Michael Chapman – The Resurrection and Revenge of the Clayton Peacock

Michael Chapman-Resurrection and Revenge of the Clayton Peacock

 

Michael Chapman – The Resurrection And Revenge Of The Clayton Peacock

Who says that an artist needs to slow down as he ages?  For Yorkshire, England’s Michael Chapman, the golden years have been his busiest years.  Although he began his musical career in 1969 with an album entitled Rainmaker, released on the Harvest label, and was a fixture on the folk club scene, he’s gone well beyond the constraints of that genre, remarking to audiences that, “I ain’t no fucking folk singer” and proceeding to pierce eardrums and open minds with his latest release, The Resurrection And Revenge Of The Clayton Peacock, issued this year on the Blast First (CD version) and Ecstatic Peace (LP version) labels.

The album’s title is a reference to the John Fahey record The Death Of The Clayton Peacock.  Yet the music on Chapman’s album serves to distance itself from Fahey’s acoustic guitar sounds as much as the title announces an opposing take on what can be accomplished on guitar, in Chapman’s case an electric guitar with scads of effects.  The end result lies somewhere between a Grateful Dead Space Jam, the recent live work of Robert Fripp, and the very early recordings of Steve Tibbetts.  Chapman’s account of The Clayton Peacock consists of two lengthy and untitled pieces, one 21 minutes in length and the other 17 minutes long.

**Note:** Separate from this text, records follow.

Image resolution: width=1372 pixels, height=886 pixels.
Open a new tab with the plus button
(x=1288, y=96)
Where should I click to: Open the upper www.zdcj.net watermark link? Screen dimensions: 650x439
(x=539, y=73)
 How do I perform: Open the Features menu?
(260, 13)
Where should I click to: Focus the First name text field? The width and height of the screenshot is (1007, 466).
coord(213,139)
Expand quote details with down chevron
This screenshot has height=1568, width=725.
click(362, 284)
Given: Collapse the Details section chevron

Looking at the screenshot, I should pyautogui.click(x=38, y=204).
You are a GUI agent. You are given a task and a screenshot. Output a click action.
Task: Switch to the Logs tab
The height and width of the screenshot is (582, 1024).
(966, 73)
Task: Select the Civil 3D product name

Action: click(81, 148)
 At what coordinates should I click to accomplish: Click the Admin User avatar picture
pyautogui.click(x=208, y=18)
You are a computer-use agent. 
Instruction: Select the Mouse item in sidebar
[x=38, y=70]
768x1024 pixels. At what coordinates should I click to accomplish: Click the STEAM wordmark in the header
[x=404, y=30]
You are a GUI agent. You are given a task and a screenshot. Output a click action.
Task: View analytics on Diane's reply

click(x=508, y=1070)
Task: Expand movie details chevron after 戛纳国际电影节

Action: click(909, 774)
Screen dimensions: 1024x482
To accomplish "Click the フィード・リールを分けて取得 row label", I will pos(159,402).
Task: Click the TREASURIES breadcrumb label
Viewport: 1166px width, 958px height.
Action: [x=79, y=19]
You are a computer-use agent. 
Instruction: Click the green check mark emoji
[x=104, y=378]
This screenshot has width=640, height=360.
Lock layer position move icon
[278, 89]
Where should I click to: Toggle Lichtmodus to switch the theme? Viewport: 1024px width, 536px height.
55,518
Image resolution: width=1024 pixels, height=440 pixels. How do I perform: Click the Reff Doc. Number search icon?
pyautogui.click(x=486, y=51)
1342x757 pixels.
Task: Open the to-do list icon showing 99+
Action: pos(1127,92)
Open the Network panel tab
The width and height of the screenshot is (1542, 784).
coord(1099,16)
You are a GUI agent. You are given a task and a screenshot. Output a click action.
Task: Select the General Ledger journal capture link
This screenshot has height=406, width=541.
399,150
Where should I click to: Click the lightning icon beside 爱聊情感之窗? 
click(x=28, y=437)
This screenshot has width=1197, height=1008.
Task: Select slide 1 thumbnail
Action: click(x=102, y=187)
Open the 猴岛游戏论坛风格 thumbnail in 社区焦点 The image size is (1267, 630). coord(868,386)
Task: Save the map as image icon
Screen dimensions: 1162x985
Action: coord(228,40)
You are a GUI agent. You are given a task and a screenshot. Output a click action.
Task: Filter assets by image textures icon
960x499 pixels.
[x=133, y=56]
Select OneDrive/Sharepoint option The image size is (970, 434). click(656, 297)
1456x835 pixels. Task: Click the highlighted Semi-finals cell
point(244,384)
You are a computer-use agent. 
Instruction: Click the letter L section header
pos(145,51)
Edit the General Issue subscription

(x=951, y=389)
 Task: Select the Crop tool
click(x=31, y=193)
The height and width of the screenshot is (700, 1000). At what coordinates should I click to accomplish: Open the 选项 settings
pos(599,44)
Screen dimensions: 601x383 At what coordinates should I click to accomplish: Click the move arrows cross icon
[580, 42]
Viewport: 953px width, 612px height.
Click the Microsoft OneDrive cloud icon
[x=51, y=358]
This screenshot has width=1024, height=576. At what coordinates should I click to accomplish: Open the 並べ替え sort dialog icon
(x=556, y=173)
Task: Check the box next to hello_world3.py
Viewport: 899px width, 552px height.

Multiple overdubs, drifting and stinging atmospheric drones, occasional sparse percussion, and persistent bell tones wend their way through the speakers to hypnotic effect.  If you can imagine the alternate tunings and stylings of Sonic Youth six-stringers Thurston Moore and Lee Ranaldo slowed down and stacked atop one another, you’ll have a good understanding of Chapman’s current approach.  If you’re looking for some sort of rock and roll hoopla, you won’t find it here.  Yet the album is far too engaging to work as background music.  The harsh tones and smoking, vibrating echo chamber touches let Chapman claw his way to the fore of your attention.  It will thus be a bit too sedate for listeners who need to experience a four on the floor beat in order to get excited, but it will dazzle those of us that get off on original stabs at pulling unused noises from an amplifier.

Michael Chapman has been averaging better than one album a year so far in the 21st Century.  He may have stayed out of the spotlight for the majority of his career, but he’s working like a possessed genius now that he’s in his 70s.  He’s learned a hell of a lot over the decades and he’s suddenly decided to display that knowledge for all of us to experience.  Admittedly, I was unfamiliar with his work up until now, but The Resurrection And Revenge Of The Clayton Peacock has me extremely curious to dig into Chapman’s back catalog.

True musicians never stop doing their thing until they’re cold in the ground, and some, like Michael Chapman, lie low to find the opportune moment to rise from the dead and exact some revenge on the unsuspecting.  He definitely caught me off guard and I’m rather thankful that he did.